───── Input records
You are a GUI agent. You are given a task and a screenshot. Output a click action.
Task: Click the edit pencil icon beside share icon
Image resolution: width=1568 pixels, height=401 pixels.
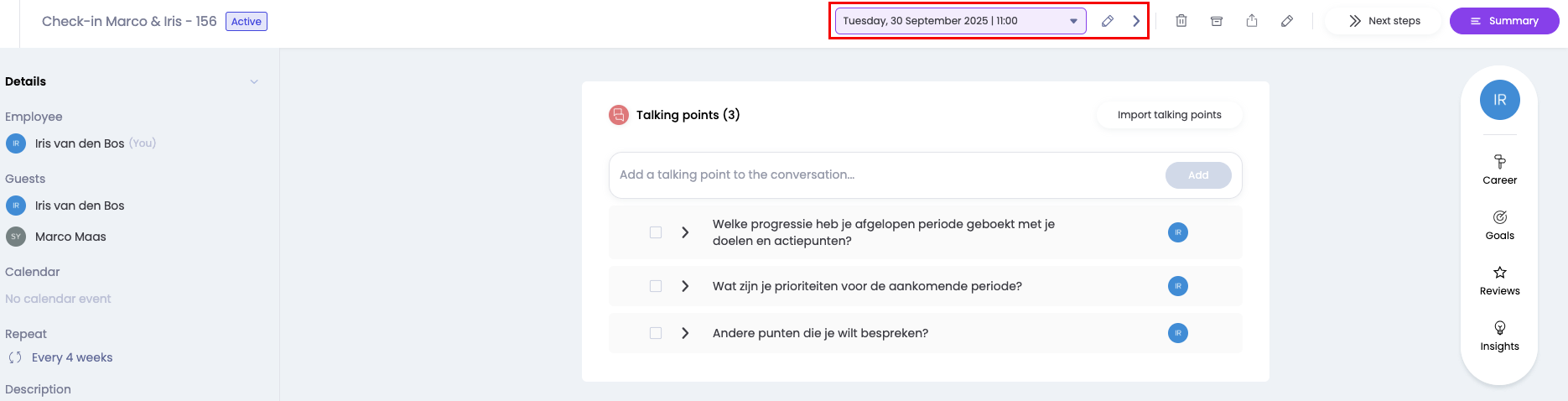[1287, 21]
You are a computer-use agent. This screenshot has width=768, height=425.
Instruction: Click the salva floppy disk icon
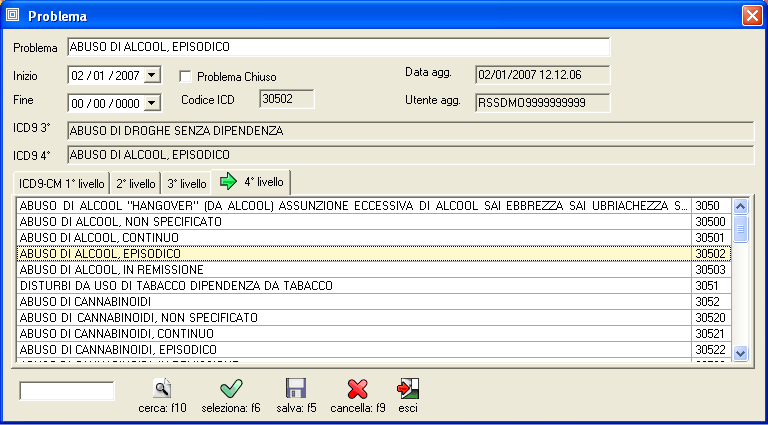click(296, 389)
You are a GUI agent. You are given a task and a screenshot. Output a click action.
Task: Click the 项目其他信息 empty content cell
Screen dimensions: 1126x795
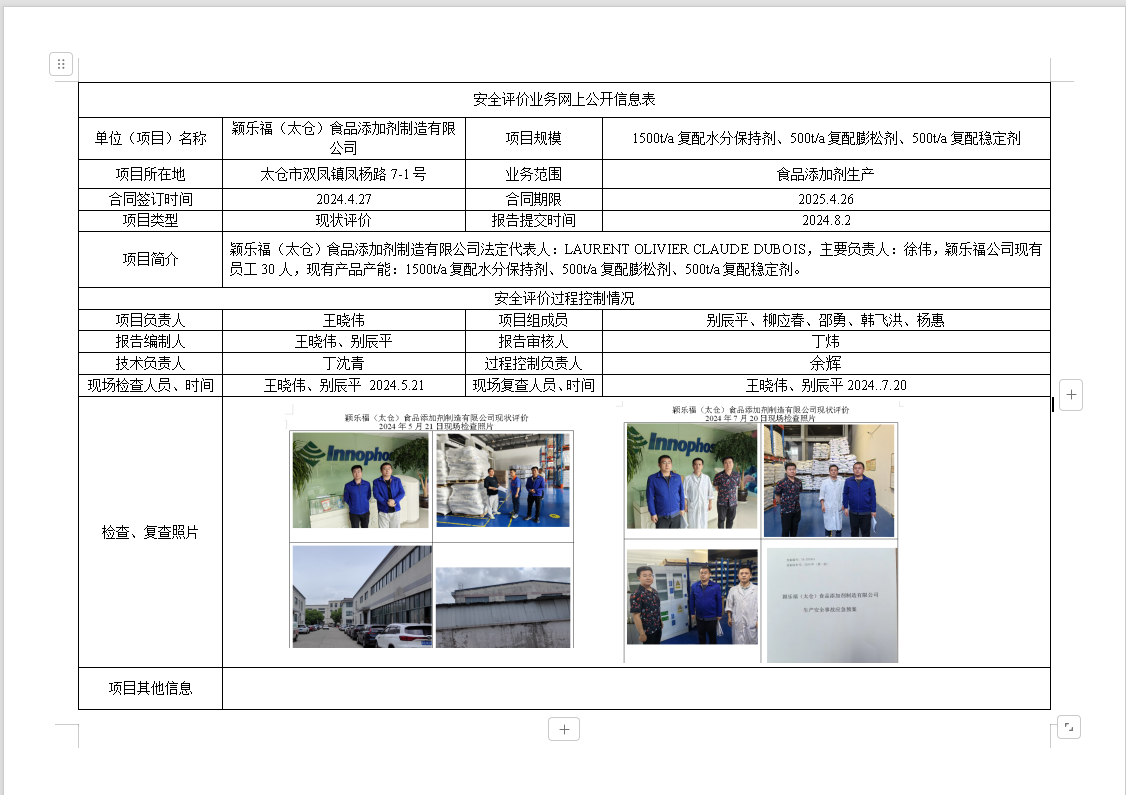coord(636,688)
──────────
───── Input records
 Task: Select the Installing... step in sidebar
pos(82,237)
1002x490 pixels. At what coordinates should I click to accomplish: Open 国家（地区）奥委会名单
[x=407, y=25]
──────────
Your reply should consist solely of the lines above from the line containing "You are a computer-use" up to and including the line containing "Task: Click the 项目其他信息 empty content cell", reproduced exactly, minus the pictures.

■ **Written answer**:
You are a computer-use agent. This screenshot has width=768, height=425.
Instruction: Click the salva floppy disk icon
click(296, 389)
You are a GUI agent. You are given a task and a screenshot. Output a click action.
Task: Click the 项目其他信息 empty content cell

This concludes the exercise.